Jesús no comparte la mentalidad, común en su tiempo y presente también en nuestros días, de que las desgracias son consecuencia de nuestros pecados. Recordemos la pregunta de los discípulos ante el ciego del templo: ¿Quién pecó para que naciera ciego? ¿Él o sus padres? Y la respuesta rotunda de Jesús: Ni él pecó ni sus padres; ha sucedido para que se revele en él la acción de Dios (Jn 9, 1-3). Jesús rechaza la idea de que las adversidades que sufrimos se deban a nuestros pecados.
No, os lo aseguro; y si no os convertís, todos pereceréis del mismo modo.
Cuando Jesús habla de conversión no piensa en que seamos mejores personas o en una conducta correcta acorde con los mandamientos: piensa en que creamos en Él. Así se lo dijo a los judíos cuándo le preguntaron qué es lo que tenían que hacer (Jn 6, 29). Así se lo dijo a los fariseos, tan éticamente correctos, en el templo de Jerusalén: Si no creéis que Yo Soy, moriréis en vuestros pecados (Jn 8, 24). Estas fueron sus primeras palabras cuando comenzó la proclamación de la Buena Noticia: Convertíos y creed en la Buena Nueva (Mc 1, 15).

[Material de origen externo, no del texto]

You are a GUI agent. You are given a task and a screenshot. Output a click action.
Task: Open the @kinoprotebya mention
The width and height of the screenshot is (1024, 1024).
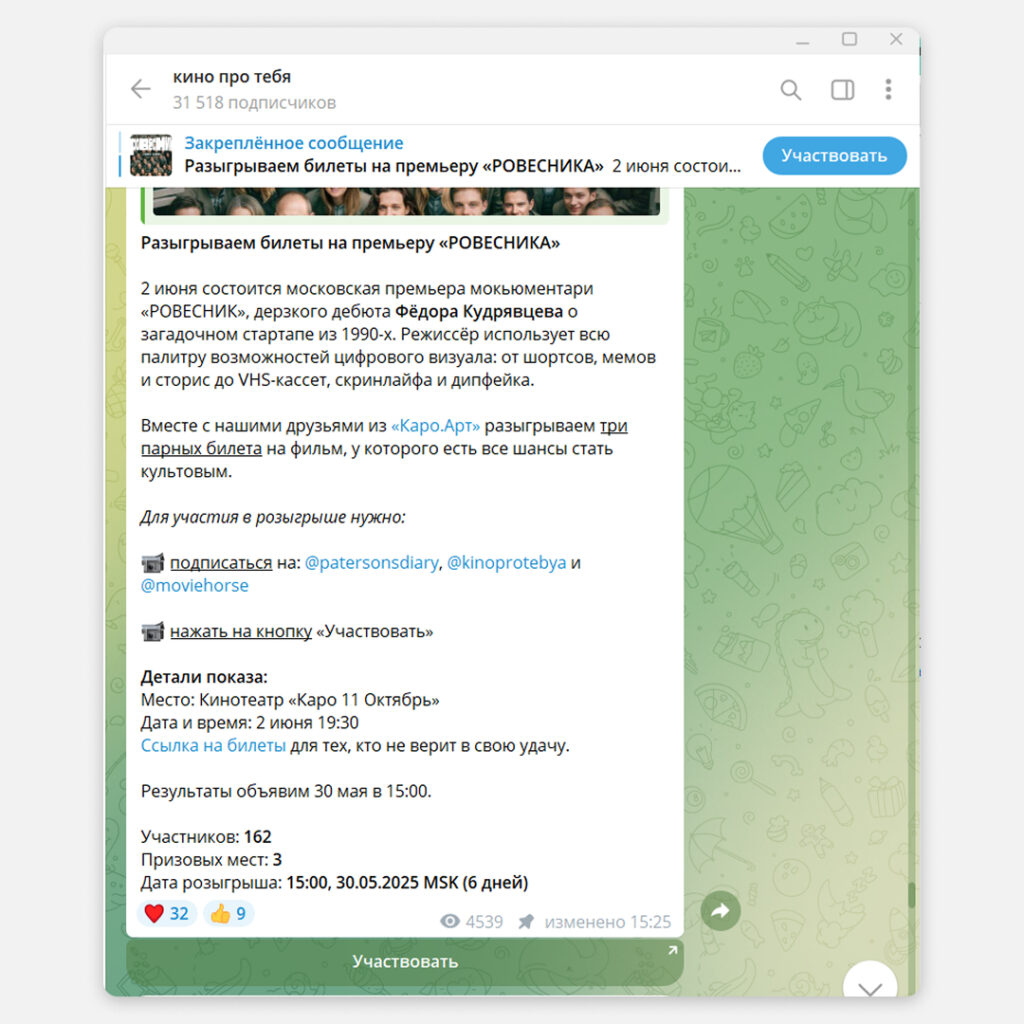(506, 563)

Un hombre tenía plantada una higuera en su viña, fue a buscar fruto en ella y no lo encontró… Señor, déjala por este año todavía.
La lógica del Señor no es retributiva; la lógica del Señor es la desmesura del amor y la compasión hasta el extremo. Por eso es el Dios de las mil y una oportunidades que espera con paciencia y gozo nuestra conversión (Papa Francisco).